The tax law provides a faster-than-usual write-off for costs associated with starting a business venture, but it’s not a gimme. As shown in a new case, Harrison, TC Sum. Op. 2022-6. 5/12/22, you must be able to demonstrate that you’re completely open for business, whether or not you earned any revenue from the operation.
Generally speaking, a business is required to amortize start-up costs over a period of 180 months. However, you can write off up to $5,000 of qualified start-up costs that would otherwise be deductible as “ordinary and necessary” business expenses when the business is ready to accept customers or clients.
If the business exceeds the $5,000 limit for start-up costs, the excess must be amortized over 180 months. Also, the $5,000 write-off is phased out on a dollar-for-dollar basis for costs above $50,000. In other words, no current deduction is allowed if start-up costs exceed $55,000.
The IRS often challenges the fast write-off for start-up costs for a business venture that is just getting off the ground or is in an exploratory stage.
Facts of the new case: The taxpayer, a resident of New York and a full-time employee at Samsung Electronics, expressed interest in launching a corporate strategy consulting business in 2015. To help build her brand, she contracted with a company that set up a website through which she published assessments about technology trends and developments. She also paid the company to host the website on a server.
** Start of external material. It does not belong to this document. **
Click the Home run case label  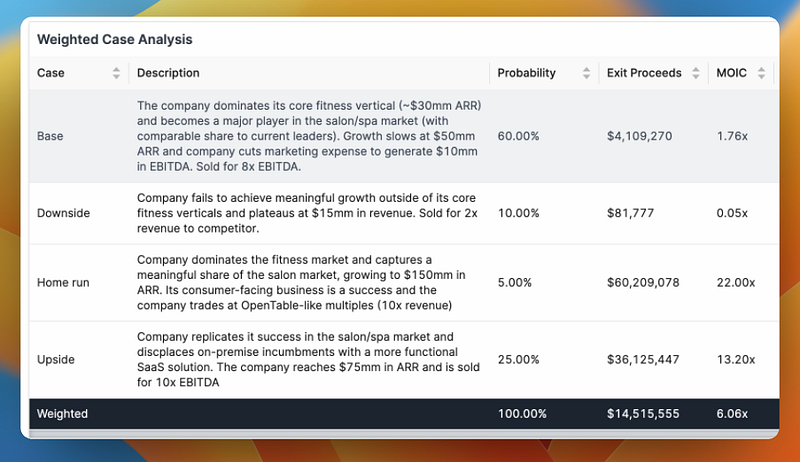pyautogui.click(x=64, y=283)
In addition, the taxpayer purchased several website domains that had similar sounding names so she could redirect patrons to her website. To further the development of her brand, she began networking and participated in speaking engagements during the year in issue. She traveled for at least two clients, in Buffalo, New York, and Ohio, and spoke at a conference in Atlanta, Georgia.
Because the taxpayer worked exclusively from her rental apartment, she renovated part of it into an office space, including lighting, flooring and cabinets. She also purchased a laptop solely for this work. Finally, the taxpayer reported $400 in gross receipts from the venture in 2015.
The crux of the matter: Did the taxpayer demonstrate that she was carrying on a trade or business? The Tax Court determined that her level of activity didn’t meet the tax law standards.
Significantly, the taxpayer continued to work full time at Samsung during this time. At best, it appears that her activity was in the exploratory stages of forming a business. To substantiate her expenses, she provided a mileage log of trips taken to various networking events, receipts for home renovations and an invoice for website creation.
At trial, the taxpayer testified that she was trying to build a brand by creating a website and participating in speaking engagements, precisely to solicit potential clients. But carrying on a trade or business requires more than initial research into business potential and the solicitation of potential customers. Accordingly, the Tax Court denied the deduction for start-up costs.
Lesson to be learned: To secure the fast deduction for start-up costs, your clients can’t just tip their toes into the water. They have to take the plunge completely—even if it means diving in headfirst.